Anhand des internationalen Wissenstands und des Möglichkeitsraumes der Detektion und Genotypisierung zirkulierender und neu auftretender viraler Humanpathogene sowie antimikrobieller Resistenzen wird ein WBE-Katalog erarbeitet. Als Zielparameter sind SARS-CoV-2, Polioviren, Affenpockenviren, Influenzaviren, Respiratory Syncytial Virus (RSV), Hepatitisviren, bis hin zu West-Nil-Virus, Dengue- und Zikaviren denkbar. Zur Qualitätssicherung wird in WBEready ein Laborvergleich mit inaktivierten Viren durchgeführt. Zusätzlich wird auch die Detektion und Charakterisierung von bekannten und neuartigen bakteriellen Erregern zuzüglich deren Antibiotikaresistenzen berücksichtigt.

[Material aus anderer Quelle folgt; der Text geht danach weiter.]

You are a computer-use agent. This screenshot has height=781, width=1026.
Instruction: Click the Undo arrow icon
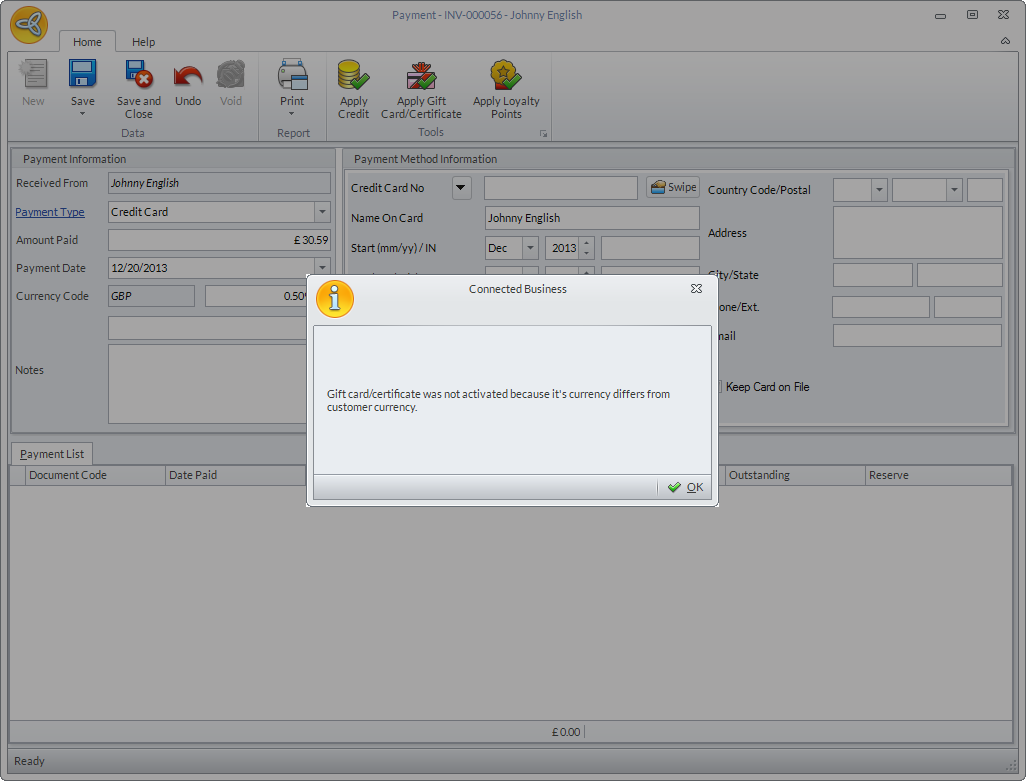(188, 76)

Der Bevölkerungsbezug ist für die WBE bislang nur sehr begrenzt möglich. Um die Verteilung von Krankheitsparametern in definierten Bevölkerungsgruppen räumlich und zeitlich zuordnen zu können, bedarf es der Charakterisierung der Bevölkerung für die verschiedenen Einzugsgebiete. Die Charakterisierung des Einzugsgebiets, die Normalisierung sowie die Berücksichtigung der Modulation des Eintrags durch das Abwassersystem stellen zentrale Fragestellungen dar, um aus Abwasseruntersuchungen Informationen zu Verbreitung und Prävalenz des interessierenden Krankheitsparameters in der Bevölkerung abzuleiten.
Im Vordergrund steht die Frage, inwiefern sich Abwasser als bislang kaum beachtetes Informationsmedium für ein Gesundheits- und Umweltmonitoring eignet. Der Fokus liegt in der Etablierung und Validierung von PCR-Assays zum Nachweis von zirkulierenden und neu auftretenden humanpathogenen Modellorganismen (WBE-Toolbox). Neben SARS-CoV-2 werden Influenza-Viren (FluA/FluB) sowie RSV-A und RSV-B untersucht. Zusätzlich werden Adenoviren, Bocaviren und Rhinoviren, Enteroviren und Noroviren sowie Hepatitis verursachende Viren (z.B. HAV, HEV) auf ihre Eignung überprüft.
Am Beispiel AMR wird mit molekularbiologischen und abwasserepidemiologischen Methoden die räumlich-zeitliche Variation des Mikrobiomes und des Resistoms im urbanen Abwasser entlang einer Beprobungsstrecke vom Krankenhaus zur Kläranlage analysiert. Für das Verbandsgebiet der Emschergenossenschaft als Reallabor werden die Einzugsgebiete der fünf Kläranlagen umfangreich charakterisiert. Dazu werden raum- und bevölkerungsbezogene Variablen sowie Abwassersystemdaten für 197 kleinräumige Teileinzugsgebiete erhoben und ausgewertet.
Das derzeitige Screening von Abwasser auf SARS-CoV-2 soll um zahlreiche weitere Erreger inklusive zirkulierender und neu auftretender humanpathogener Viren als auch um antimikrobielle Resistenzen erweitert werden. Die Entwicklung und der Einsatz von Erregertyp-spezifischen PCRs kann zur kosteneffizienten und zielgerichteten, adaptiven Überwachung weiterer für das Gesundheitssystem hochrelevanter Erreger im Abwasser eingesetzt werden. Aufbauend auf den vorliegenden Erfahrungen gibt es einen dringenden Forschungsbedarf, um praxistauglich abwasserbasierte Nachweismethoden zwecks Monitoring von Ausbrüchen (neuer und bekannter) humanpathogener Viren und antimikrobieller Resistenzen in Synergie mit der SARS-CoV-2 Surveillance flächendeckend einsetzen und bewerten zu können.
Die Autoren geben an, dass kein Interessenkonflikt besteht.
Die Autoren geben an, dass kein Ethikvotum erforderlich ist.